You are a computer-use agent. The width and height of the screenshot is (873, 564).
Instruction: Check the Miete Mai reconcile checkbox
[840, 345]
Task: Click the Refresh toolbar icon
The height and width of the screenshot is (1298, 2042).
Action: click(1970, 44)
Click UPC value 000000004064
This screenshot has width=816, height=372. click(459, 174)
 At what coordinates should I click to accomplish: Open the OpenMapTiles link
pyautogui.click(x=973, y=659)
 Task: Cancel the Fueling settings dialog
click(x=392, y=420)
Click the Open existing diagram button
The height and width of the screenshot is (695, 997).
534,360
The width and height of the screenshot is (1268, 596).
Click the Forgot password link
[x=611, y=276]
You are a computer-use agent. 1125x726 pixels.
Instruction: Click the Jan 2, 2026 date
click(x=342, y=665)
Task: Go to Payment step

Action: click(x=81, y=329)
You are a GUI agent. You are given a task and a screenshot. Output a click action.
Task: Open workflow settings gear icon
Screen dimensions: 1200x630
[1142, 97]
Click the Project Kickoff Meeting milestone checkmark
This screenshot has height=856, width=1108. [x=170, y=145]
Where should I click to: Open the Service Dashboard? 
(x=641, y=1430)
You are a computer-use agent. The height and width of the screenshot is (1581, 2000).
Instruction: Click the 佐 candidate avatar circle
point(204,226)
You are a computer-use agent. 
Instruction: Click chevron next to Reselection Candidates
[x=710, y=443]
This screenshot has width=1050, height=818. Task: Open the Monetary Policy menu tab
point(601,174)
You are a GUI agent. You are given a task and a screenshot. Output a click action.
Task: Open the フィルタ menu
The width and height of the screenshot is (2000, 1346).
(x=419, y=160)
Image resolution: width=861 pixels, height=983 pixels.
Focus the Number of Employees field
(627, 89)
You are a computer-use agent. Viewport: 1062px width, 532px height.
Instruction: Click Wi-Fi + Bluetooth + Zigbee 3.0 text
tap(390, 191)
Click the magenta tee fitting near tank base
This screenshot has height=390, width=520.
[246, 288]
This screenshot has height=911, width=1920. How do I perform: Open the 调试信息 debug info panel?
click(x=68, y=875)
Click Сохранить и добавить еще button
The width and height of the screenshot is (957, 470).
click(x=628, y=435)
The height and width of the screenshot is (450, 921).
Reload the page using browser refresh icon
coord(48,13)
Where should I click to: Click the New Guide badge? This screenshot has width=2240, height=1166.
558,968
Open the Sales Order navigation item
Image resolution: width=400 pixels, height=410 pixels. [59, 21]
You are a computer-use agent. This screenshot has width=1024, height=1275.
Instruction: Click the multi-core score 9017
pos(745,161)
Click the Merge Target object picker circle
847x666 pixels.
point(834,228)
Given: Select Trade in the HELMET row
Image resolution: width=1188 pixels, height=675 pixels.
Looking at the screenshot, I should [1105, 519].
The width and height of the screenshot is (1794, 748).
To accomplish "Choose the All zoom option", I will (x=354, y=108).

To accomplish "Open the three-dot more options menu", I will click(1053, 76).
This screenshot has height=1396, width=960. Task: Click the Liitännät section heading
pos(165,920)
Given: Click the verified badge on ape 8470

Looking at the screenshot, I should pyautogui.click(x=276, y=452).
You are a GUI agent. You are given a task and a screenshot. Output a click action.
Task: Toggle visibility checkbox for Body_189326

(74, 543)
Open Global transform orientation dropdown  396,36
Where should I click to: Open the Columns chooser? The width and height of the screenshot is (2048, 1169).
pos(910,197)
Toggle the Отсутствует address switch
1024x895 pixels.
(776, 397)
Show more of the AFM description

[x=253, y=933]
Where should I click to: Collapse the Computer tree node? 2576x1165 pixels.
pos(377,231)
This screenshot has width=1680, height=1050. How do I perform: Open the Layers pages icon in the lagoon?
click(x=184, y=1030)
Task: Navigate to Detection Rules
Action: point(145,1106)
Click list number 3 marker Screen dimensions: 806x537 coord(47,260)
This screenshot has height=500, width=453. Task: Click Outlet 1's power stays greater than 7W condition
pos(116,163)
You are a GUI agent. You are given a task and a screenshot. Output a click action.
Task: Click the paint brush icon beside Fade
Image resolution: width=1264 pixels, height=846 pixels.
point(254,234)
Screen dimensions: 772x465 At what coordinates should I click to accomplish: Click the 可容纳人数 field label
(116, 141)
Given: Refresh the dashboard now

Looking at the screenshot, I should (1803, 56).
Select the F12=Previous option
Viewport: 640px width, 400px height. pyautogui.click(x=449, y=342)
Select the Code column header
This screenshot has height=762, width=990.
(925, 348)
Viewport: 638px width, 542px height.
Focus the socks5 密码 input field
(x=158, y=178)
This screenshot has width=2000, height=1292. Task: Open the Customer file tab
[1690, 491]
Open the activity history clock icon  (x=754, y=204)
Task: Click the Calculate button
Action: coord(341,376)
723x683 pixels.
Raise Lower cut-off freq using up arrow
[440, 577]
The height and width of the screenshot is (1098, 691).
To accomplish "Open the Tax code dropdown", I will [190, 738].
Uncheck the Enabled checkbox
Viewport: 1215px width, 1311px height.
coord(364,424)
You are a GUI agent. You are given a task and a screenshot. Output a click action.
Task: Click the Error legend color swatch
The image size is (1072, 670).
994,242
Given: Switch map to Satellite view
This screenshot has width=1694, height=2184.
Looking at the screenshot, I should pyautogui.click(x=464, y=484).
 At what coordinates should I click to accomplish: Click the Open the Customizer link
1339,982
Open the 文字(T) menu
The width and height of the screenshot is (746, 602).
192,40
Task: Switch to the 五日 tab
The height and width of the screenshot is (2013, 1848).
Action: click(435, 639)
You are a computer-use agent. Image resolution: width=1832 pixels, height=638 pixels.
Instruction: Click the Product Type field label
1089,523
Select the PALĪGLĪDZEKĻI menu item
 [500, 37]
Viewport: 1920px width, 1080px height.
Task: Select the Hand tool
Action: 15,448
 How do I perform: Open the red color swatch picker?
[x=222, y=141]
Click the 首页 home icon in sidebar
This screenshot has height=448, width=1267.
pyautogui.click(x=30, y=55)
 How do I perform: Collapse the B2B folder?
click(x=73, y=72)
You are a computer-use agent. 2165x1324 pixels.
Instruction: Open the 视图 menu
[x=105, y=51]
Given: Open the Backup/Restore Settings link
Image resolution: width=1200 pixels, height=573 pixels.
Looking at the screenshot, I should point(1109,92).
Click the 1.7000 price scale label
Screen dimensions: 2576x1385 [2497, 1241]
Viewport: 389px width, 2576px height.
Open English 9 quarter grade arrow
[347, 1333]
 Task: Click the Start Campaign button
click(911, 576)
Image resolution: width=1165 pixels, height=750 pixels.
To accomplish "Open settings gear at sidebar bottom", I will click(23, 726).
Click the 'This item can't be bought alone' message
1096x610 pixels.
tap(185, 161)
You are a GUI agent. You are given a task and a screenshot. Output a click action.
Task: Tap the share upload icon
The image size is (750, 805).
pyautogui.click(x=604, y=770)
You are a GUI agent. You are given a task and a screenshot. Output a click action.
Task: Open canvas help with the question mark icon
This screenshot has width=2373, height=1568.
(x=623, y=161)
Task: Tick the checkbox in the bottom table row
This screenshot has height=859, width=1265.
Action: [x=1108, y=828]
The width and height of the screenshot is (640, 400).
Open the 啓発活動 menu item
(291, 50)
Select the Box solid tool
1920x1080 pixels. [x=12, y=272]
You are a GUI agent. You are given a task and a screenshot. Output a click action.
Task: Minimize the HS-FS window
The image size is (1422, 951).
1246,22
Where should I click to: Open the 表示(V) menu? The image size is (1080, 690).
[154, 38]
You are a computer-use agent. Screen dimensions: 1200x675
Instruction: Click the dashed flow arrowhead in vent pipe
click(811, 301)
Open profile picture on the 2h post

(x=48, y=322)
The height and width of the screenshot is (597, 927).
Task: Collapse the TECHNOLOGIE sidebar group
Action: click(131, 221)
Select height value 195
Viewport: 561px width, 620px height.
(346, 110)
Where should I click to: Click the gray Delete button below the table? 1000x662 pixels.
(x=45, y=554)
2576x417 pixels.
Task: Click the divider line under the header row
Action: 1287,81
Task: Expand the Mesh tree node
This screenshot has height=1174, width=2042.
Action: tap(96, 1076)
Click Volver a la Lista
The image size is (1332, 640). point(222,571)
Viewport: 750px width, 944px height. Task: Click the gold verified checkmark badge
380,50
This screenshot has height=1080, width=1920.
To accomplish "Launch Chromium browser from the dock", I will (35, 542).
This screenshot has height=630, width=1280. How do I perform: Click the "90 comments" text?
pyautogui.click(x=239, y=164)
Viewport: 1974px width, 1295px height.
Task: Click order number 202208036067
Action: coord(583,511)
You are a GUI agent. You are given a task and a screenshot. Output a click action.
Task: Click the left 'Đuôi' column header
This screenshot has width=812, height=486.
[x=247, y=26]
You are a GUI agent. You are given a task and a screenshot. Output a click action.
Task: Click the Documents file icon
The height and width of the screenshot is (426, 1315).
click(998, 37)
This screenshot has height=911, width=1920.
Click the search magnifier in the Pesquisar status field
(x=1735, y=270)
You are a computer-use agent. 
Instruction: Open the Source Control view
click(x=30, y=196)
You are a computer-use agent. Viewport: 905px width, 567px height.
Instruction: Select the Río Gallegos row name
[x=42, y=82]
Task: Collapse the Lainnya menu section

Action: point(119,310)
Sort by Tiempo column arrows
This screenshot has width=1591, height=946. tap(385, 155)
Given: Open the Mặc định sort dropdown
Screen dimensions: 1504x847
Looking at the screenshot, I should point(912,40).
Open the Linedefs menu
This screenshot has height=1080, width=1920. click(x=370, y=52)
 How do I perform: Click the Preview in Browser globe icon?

▶ **Your instructions**: Format the lines of the records between the one containing "Open the 文字(T) menu" and the one containing "click(x=73, y=72)", inclusive, as a Markdown table with columns n (the row number) and Line, leaving out blank lines.

▶ **Output of the exercise**:
| n | Line |
|---|---|
| 1 | Open the 文字(T) menu |
| 2 | The width and height of the screenshot is (746, 602). |
| 3 | 192,40 |
| 4 | Task: Switch to the 五日 tab |
| 5 | The height and width of the screenshot is (2013, 1848). |
| 6 | Action: click(435, 639) |
| 7 | You are a computer-use agent. Image resolution: width=1832 pixels, height=638 pixels. |
| 8 | Instruction: Click the Product Type field label |
| 9 | 1089,523 |
| 10 | Select the PALĪGLĪDZEKĻI menu item |
| 11 |  [500, 37] |
| 12 | Viewport: 1920px width, 1080px height. |
| 13 | Task: Select the Hand tool |
| 14 | Action: 15,448 |
| 15 |  How do I perform: Open the red color swatch picker? |
| 16 | [x=222, y=141] |
| 17 | Click the 首页 home icon in sidebar |
| 18 | This screenshot has height=448, width=1267. |
| 19 | pyautogui.click(x=30, y=55) |
| 20 |  How do I perform: Collapse the B2B folder? |
| 21 | click(x=73, y=72) |